(Published on 18.05.2022) The Data Act of the European Union is to regulate the accessibility of data in the future. As part of a feedback procedure, the ELSA (Ethical, Legal and Social Aspects) section in the NFDI association has submitted an opinion on the draft law. This statement at EU level is the first of an NFDI section.

The Data Act aims to increase accessibility to data in order to promote innovation and fairness in the digital environment[1] and to better exploit the potential of the constantly created data sets. So far – according to the EU Commission – 80% of industrial data is not used due to legal, technical and economic barriers.
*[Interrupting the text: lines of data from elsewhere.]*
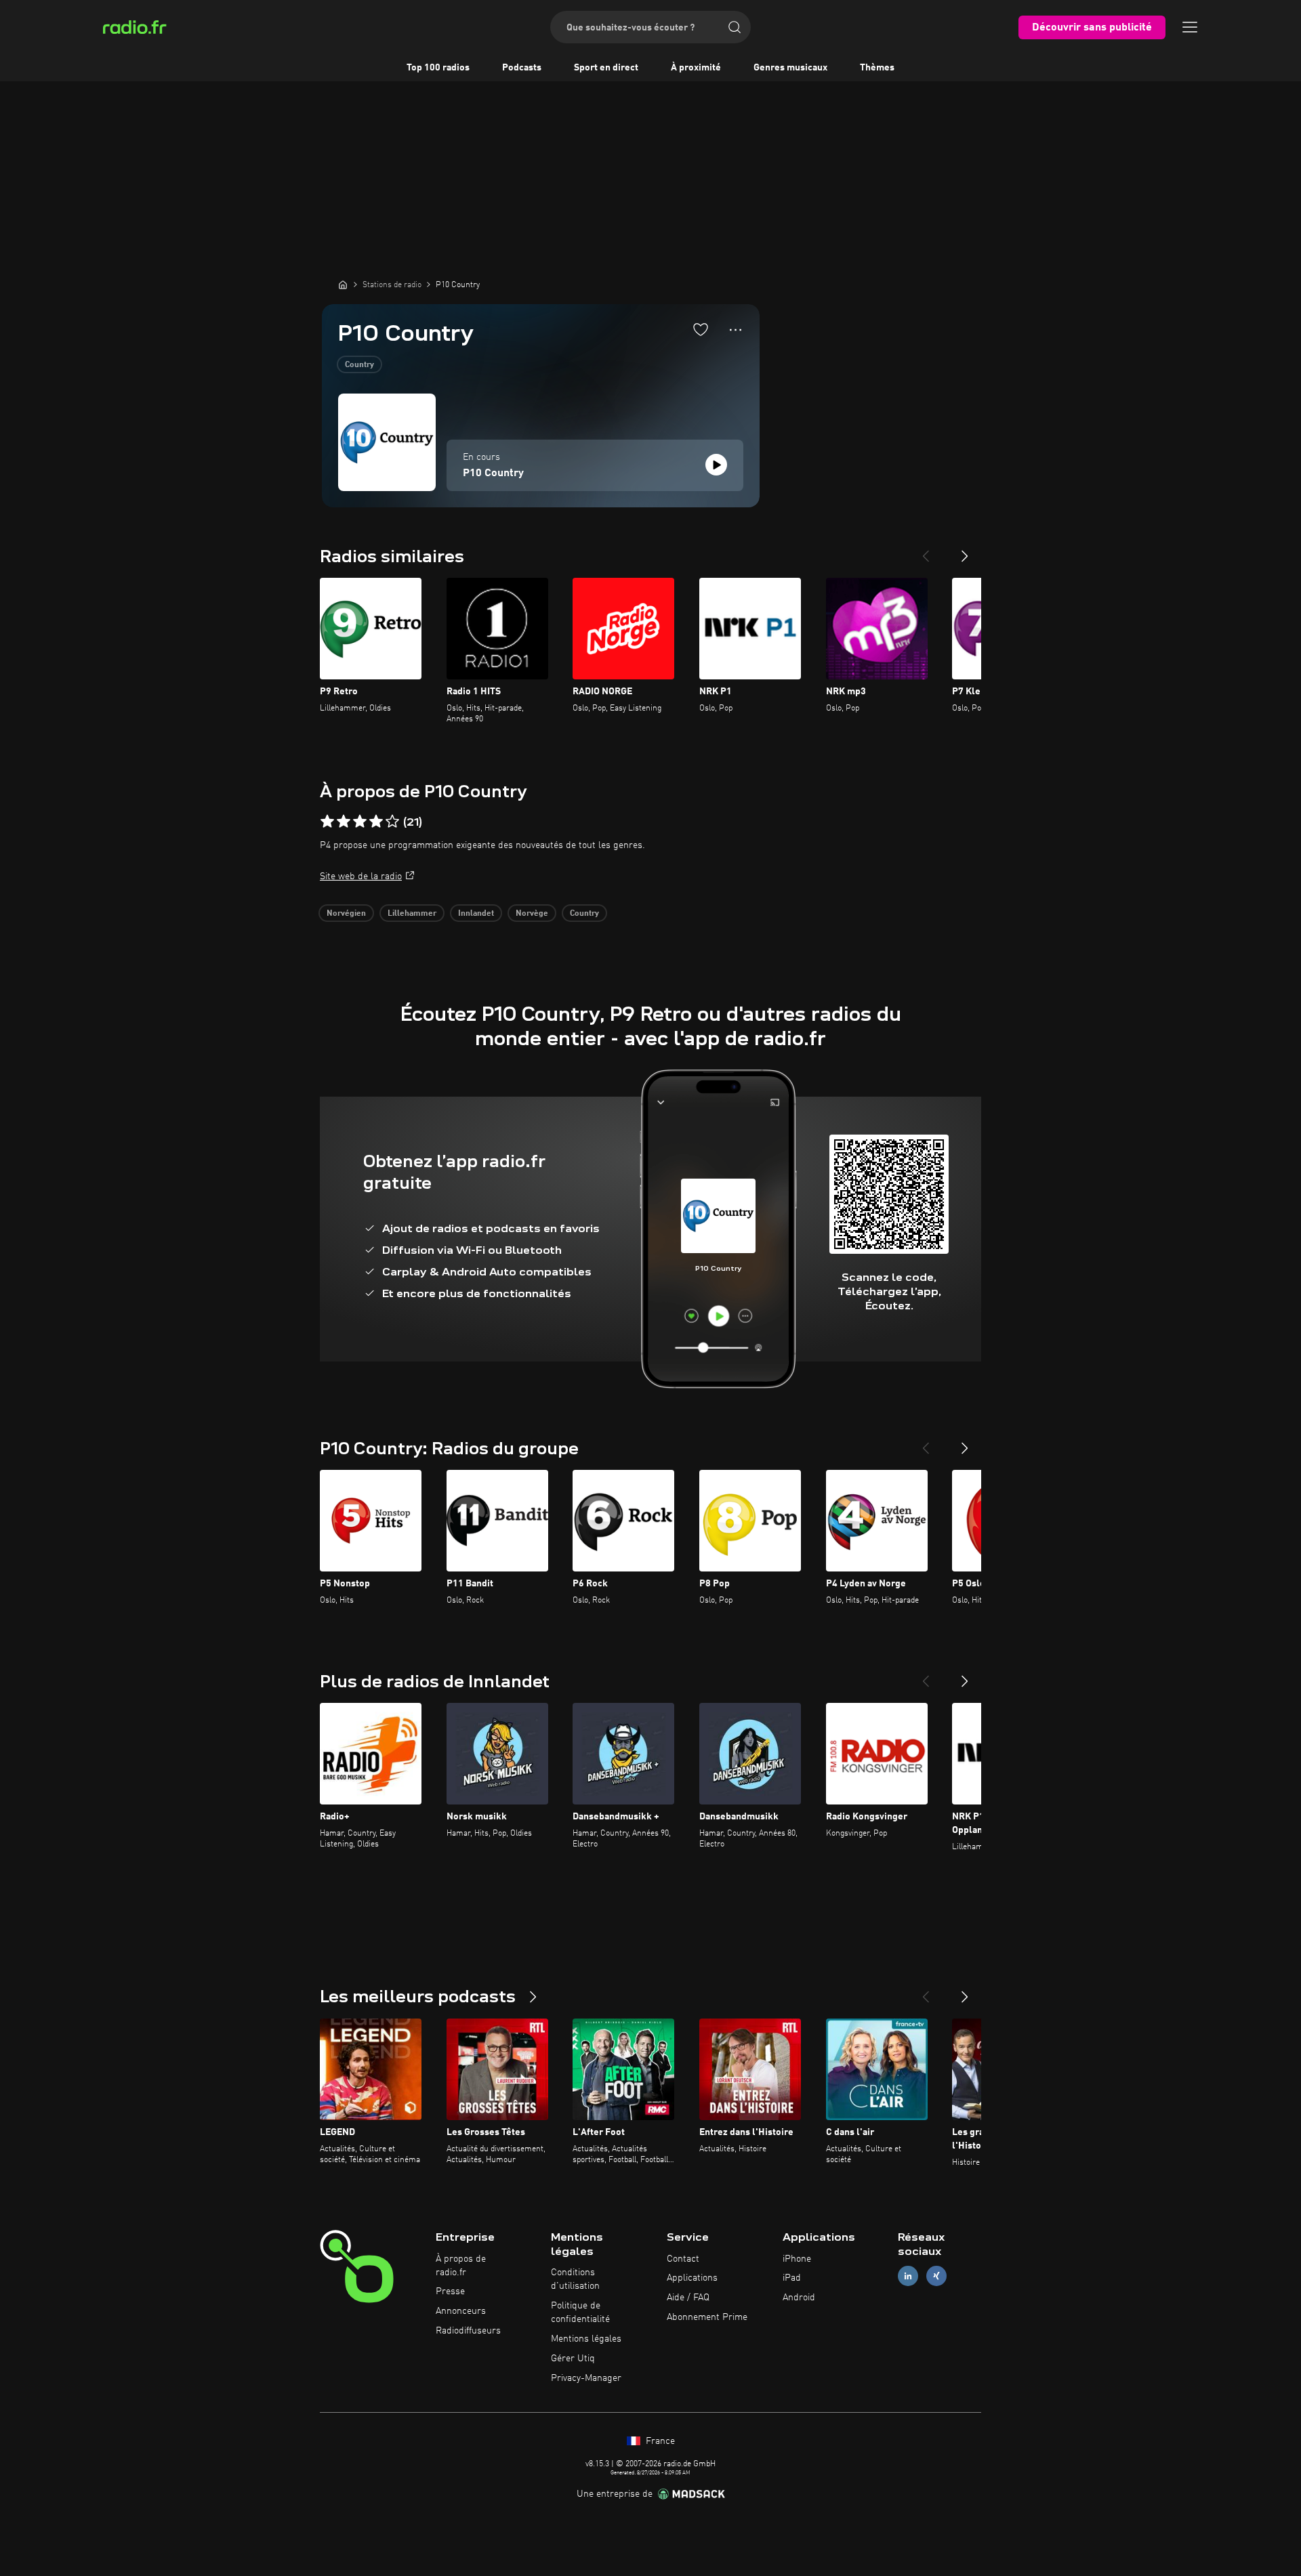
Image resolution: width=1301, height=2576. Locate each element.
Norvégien (346, 914)
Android (799, 2297)
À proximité (696, 67)
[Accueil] (342, 284)
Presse (450, 2291)
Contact (683, 2259)
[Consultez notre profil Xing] (936, 2276)
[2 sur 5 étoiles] (343, 822)
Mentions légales (586, 2339)
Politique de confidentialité (580, 2312)
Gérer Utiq (573, 2358)
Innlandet (476, 914)
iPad (792, 2278)
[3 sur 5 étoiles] (360, 822)
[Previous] (925, 550)
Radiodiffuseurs (468, 2331)
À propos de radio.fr (461, 2265)
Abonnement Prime (707, 2317)
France (659, 2441)
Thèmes (877, 67)
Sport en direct (606, 67)
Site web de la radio (361, 876)
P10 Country (493, 473)
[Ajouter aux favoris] (700, 329)
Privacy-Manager (586, 2378)
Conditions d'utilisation (575, 2279)
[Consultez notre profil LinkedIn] (908, 2276)
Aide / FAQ (688, 2297)
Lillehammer (412, 914)
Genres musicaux (790, 67)
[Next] (965, 550)
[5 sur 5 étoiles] (392, 822)
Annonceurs (461, 2311)
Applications (692, 2278)
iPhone (797, 2259)
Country (359, 365)
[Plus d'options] (735, 330)
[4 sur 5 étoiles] (376, 822)
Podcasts (521, 67)
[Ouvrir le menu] (1190, 27)
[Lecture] (716, 465)
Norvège (532, 914)
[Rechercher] (734, 27)
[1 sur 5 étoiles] (327, 822)
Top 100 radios (438, 67)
The Data Act is intended to provide access to data created through the use of networked devices. Public bodies and research institutions will also be granted facilitated access to data for scientific purposes under certain circumstances. On this point in particular, the NFDI section ELSA has submitted a statement in the current feedback procedure of the EU Commission. You can find it here: Feedback from: Nationale Forschungsdateninfrastruktur (NFDI) e.V. (europa.eu)
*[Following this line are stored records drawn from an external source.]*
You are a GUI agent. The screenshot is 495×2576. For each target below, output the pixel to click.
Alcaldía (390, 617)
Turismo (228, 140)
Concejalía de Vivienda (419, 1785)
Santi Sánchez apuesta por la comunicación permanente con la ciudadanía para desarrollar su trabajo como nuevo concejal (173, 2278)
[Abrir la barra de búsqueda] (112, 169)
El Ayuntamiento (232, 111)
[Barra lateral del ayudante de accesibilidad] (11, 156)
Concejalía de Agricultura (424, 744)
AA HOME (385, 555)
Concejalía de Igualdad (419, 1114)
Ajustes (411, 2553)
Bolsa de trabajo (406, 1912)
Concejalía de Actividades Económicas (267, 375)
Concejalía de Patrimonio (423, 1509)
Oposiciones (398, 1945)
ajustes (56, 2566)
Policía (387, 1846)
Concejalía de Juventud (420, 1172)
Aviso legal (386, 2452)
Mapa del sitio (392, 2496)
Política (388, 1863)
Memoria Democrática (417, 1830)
NFDI welcomes the proposed legislation, but sees a need for clarification in four aspects in particular:

  • The relationship between the EU Data Act (DA) and the EU Data Governance Act (DGA) is not clear, e.g. with regard to the processing of personal data (see the requirements on profiling under Art. 6 lit. b) DA in the context of Art. 18(5) DA.
  • The DA creates data access in the public interest for public authorities and research institutions in “exceptional” situations, although many of the crises are ongoing and require continuous data access in order to prevent dangers.
  • The possibility of public authorities sharing data with research institutions is not fully comprehensible, because research institutions can also be public authorities. Clearer definitions and delimitations are needed here.
  • The DA contains a purpose limitation of the data, i.e. the data may not be used for any other purpose than stated in the consent. The extent to which scientific publications are compatible with the original purpose has not been clarified, so that a clarifying provision such as in Art. 5(1)(b) of the GDPR would provide more (legal) certainty in favour of scientific research.
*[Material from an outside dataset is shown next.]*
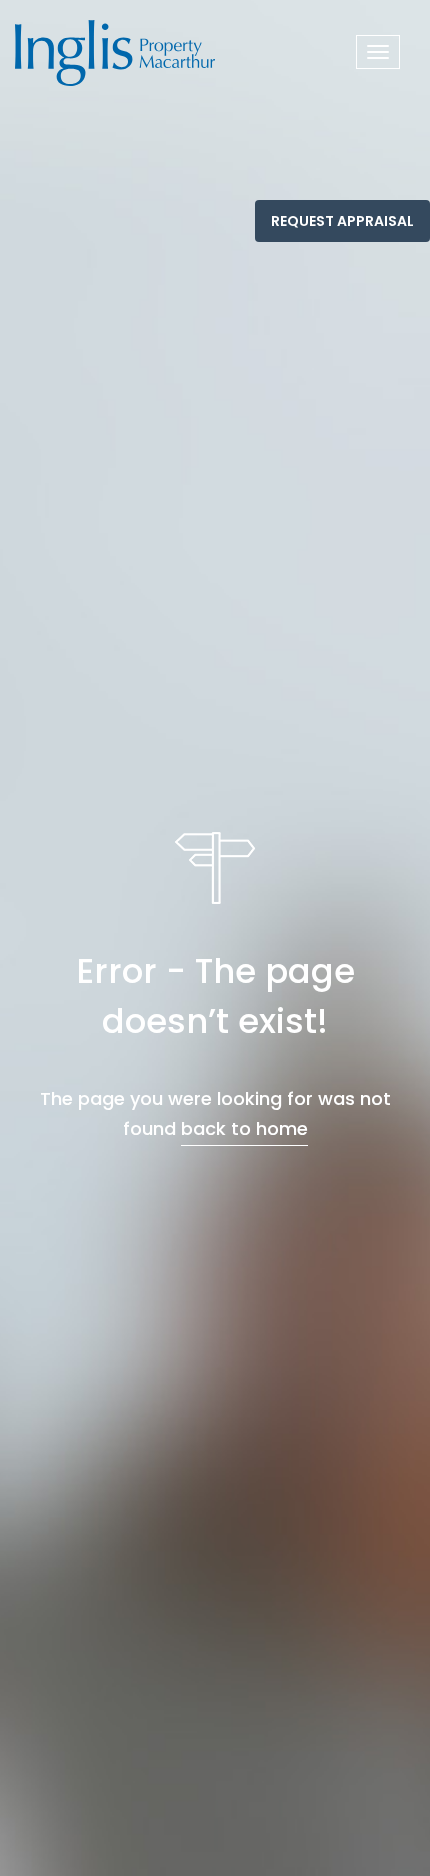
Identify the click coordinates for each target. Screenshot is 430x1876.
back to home (244, 1128)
You can download the complete statement on the page of the European Commission.


About the section ELSA:

The section deals with the ethical, social and legal issues of research data management and prepares proposals for cross-consortium guidelines and legal standards. The issues are diverse, because personal research data are collected, processed or archived on the one hand, and on the other hand, data or artefacts are used in which persons or organisations have exploitation rights. The section’s task is therefore to prepare complex topics in a generally understandable way, e.g. also to evaluate methods and tools for anonymisation or different licensing options for data. The topics are addressed in working groups – also in cooperation with other stakeholders, NFDI consortia or other sections.